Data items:
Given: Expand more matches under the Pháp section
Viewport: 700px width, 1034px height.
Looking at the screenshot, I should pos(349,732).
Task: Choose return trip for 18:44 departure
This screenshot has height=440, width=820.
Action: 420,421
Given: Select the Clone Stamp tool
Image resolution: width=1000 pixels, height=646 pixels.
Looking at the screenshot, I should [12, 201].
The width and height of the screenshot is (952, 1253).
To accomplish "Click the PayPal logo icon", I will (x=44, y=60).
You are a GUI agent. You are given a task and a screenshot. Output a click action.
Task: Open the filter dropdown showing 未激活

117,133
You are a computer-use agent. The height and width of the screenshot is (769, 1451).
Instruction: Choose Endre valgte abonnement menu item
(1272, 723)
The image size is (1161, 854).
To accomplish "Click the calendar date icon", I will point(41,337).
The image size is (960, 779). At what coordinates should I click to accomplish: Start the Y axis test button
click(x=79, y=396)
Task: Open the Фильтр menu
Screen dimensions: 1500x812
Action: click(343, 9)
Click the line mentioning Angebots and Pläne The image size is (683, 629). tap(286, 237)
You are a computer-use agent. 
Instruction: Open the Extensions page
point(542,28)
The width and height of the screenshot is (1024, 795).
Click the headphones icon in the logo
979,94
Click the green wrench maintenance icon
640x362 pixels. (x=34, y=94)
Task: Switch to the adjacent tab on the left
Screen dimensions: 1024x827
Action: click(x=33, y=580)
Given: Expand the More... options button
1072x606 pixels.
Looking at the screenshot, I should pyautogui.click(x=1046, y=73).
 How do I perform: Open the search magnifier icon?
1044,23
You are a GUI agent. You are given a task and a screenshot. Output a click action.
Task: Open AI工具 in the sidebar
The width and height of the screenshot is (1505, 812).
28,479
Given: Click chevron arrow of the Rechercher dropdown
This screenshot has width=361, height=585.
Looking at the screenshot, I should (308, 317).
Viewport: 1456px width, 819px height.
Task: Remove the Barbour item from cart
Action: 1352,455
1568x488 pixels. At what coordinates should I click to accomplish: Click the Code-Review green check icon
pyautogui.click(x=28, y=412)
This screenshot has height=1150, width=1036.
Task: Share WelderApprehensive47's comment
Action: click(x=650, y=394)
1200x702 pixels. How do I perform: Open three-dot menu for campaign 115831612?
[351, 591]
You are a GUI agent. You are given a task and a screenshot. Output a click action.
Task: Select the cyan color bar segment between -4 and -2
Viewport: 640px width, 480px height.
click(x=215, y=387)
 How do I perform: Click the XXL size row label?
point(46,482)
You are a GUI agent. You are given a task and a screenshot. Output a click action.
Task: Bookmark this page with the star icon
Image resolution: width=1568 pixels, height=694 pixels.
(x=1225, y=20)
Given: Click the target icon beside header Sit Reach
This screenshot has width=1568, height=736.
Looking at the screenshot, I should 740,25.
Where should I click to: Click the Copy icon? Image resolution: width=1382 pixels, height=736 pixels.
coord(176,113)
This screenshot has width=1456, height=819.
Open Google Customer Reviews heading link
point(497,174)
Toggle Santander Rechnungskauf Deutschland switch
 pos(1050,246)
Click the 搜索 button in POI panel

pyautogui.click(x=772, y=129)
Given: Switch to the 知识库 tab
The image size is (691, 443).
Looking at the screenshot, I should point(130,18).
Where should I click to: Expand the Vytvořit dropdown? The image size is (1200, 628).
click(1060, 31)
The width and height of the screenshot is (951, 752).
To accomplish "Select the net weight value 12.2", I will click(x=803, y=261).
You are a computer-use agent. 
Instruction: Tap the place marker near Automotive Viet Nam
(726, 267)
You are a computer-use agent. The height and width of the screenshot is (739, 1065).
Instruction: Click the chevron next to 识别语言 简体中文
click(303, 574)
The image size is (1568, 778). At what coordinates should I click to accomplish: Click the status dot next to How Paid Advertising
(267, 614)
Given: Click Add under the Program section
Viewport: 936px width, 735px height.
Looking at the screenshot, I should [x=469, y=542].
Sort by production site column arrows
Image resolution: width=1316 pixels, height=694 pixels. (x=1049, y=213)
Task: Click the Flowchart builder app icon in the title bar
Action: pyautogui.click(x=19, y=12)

TASK ITEM = Using only the entries above, output the line with "Viewport: 700px width, 1034px height.", the line with "is (769, 1451).", and all lines between them, exactly as they stand.

RESPONSE BOX =
Viewport: 700px width, 1034px height.
Looking at the screenshot, I should pos(349,732).
Task: Choose return trip for 18:44 departure
This screenshot has height=440, width=820.
Action: 420,421
Given: Select the Clone Stamp tool
Image resolution: width=1000 pixels, height=646 pixels.
Looking at the screenshot, I should [12, 201].
The width and height of the screenshot is (952, 1253).
To accomplish "Click the PayPal logo icon", I will (x=44, y=60).
You are a GUI agent. You are given a task and a screenshot. Output a click action.
Task: Open the filter dropdown showing 未激活

117,133
You are a computer-use agent. The height and width of the screenshot is (769, 1451).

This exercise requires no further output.